Redacción (Viernes, 04-01-2019, Gaudium Press) El sacerdote, revestido con Capa Pluvial y Velo Humeral de hermosos bordados, levanta en alto, serio y compenetrado, el Ostensorio donde está presente Nuestro Señor Jesucristo con su cuerpo, sangre, alma y divinidad. Una bendición solemne -todavía con los cirios del altar encendidos oliendo a miel- desciende sobre los fieles en dirección a los cuatro puntos cardinales, mientras las campanillas suenan melodiosamente y el incensario, envuelto en una nube resplandecientemente de blancura, esparce su fragancia celestial por toda la capilla de una sede de los Heraldos del Evangelio.
Una joven señora presente por invitación de una amiga y que no esperaba que al finalizar la misa sucediera esto, pregunta sorprendida que cada cuánto tiempo se hace esta ceremonia. Todos los días, responde su amiga. Es que en mi iglesia no la hacen nunca, comenta.
Un hombre maduro y grave cae de rodillas con toda naturalidad. Una joven instintivamente se siente impelida a hacer lo mismo. Todos arrodillados y las campanillas siguen sonando. El incienso se esparce por todas partes. El Ostensorio sube y baja, derecha e izquierda, trazando una gran señal de la cruz, sobre la feligresía que en silencio absoluto cree firmemente en Jesús Sacramentado, lo adora y recibe su bendición. ¡Recibe una bendición de Dios!
-¿Cuántas bendiciones con el Santísimo, has recibido hasta ahora?, pregunta la invitada a la salida de la capilla. – Oh, no sé, responde la amiga, no llevé la cuenta. Esto es impresionante, dice aquella. Es Jesús que nos bendijo directamente, lo sentía así en medio de esa pompa y esplendor: Las campanitas sonando, el incienso, las preces, los cantos, la seriedad de la gente de rodillas y el sacerdote con esa compostura y esa fe. Confieso que se me aguaron los ojos.
Algunos buenos párrocos todavía mantienen la costumbre de dar la bendición con el Santísimo Sacramento en la primera o en la última misa del día y rezar las Preces del Desagravio, poderosa respuesta que instituyó la Iglesia universal tras el sacrílego atentado un 4 de mayo de 1897 en Riobamba Ecuador, cuando un puñado de soldados del gobierno al mando de reconocidos políticos liberales, irrumpió fusil en mano en la capilla del colegio de San Felipe de Neri y perpetró el sacrilegio, profanando el Santísimo, asesinando sacerdotes, destruyendo los confesionarios y las imágenes de la Virgen y San José.

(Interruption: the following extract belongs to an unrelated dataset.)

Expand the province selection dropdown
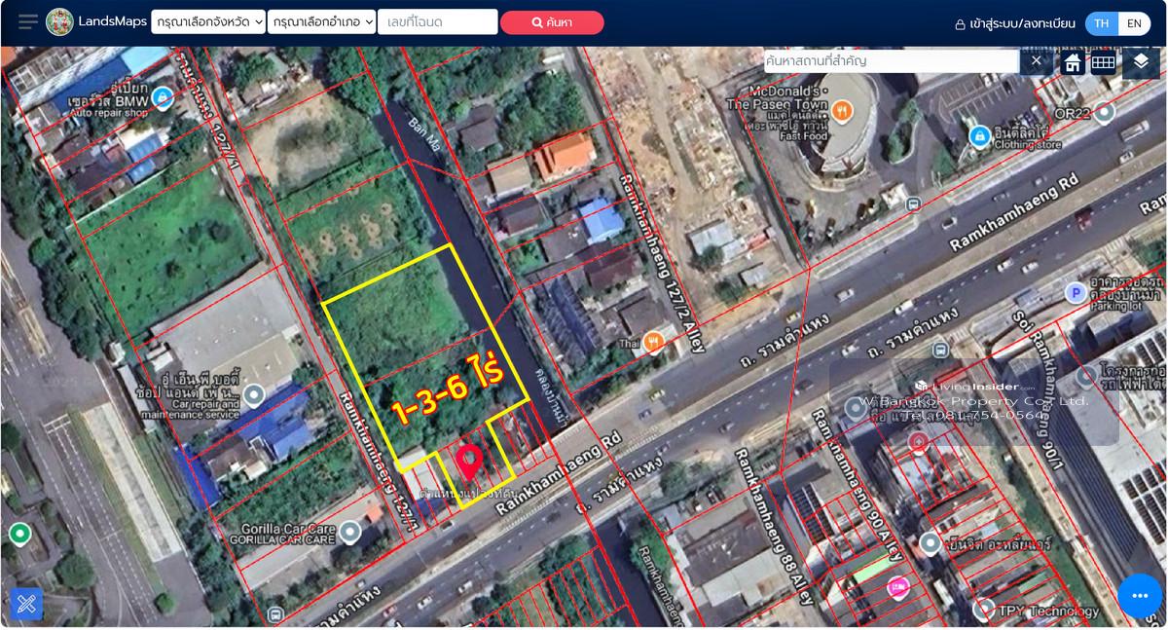208,22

Con la bendición del Santísimo un poderoso haz de luz pareciera salir de la hostia Sagrada, llegar hasta los más recónditos lugares de la ciudad exorcizando con su intensidad purificadora tanta oscuridad siniestra en callejones misérrimos, casas de perdición y otros lugares de odio y de pecado donde las enseñanzas de Cristo son difamadas, calumniadas, denigradas y tergiversadas. Lo más seguro es que miles de demonios con su hedionda infestación salen eyectados o rodando por los suelos en una estrepitosa algarabía infernal. Es la presencia de Jesús volviendo por sus fueros y derechos, usurpados por la maldad, que saca corriendo a los demonios y limpia todo alrededor. La atmosfera se rejuvenece, los ángeles empujan fuera lo horrendo y asqueroso de todos los lugares. En seguida vienen las Preces del desagravio. Un conjunto de jaculatorias que bendice todo aquello en que los católicos creemos y que la voz del sacerdote nos lo recuerda con varonil firmeza: Bendito sea Dios, Bendito sea su santo Nombre, Bendito Jesucristo verdadero Dios y verdadero Hombre, y más y más «Benditos» que sabrán llegar como centellas luminosas a todas partes saltando de la hoguera de aquellos corazones ardiendo unidos en el amor de Dios.
Definitivamente una bendición con el Santísimo también es el viento de un exorcismo diario que sale desde un altar y barre calles, carreras y avenidas de una ciudad aseándola, blindando a los habitantes y empapando de un suave a perfumado rocío imperceptible todo lo que encuentra a su paso. Entre más se haga ella con solemnidad y esplendor, más honra y justísimo homenaje se le presta a Jesús Nuestro Señor, y más será la protección que experimentaremos en estas «babeles» modernas de hoy, con cámaras de seguridad que delatan al delincuente después del crimen pero no protegen al ciudadano.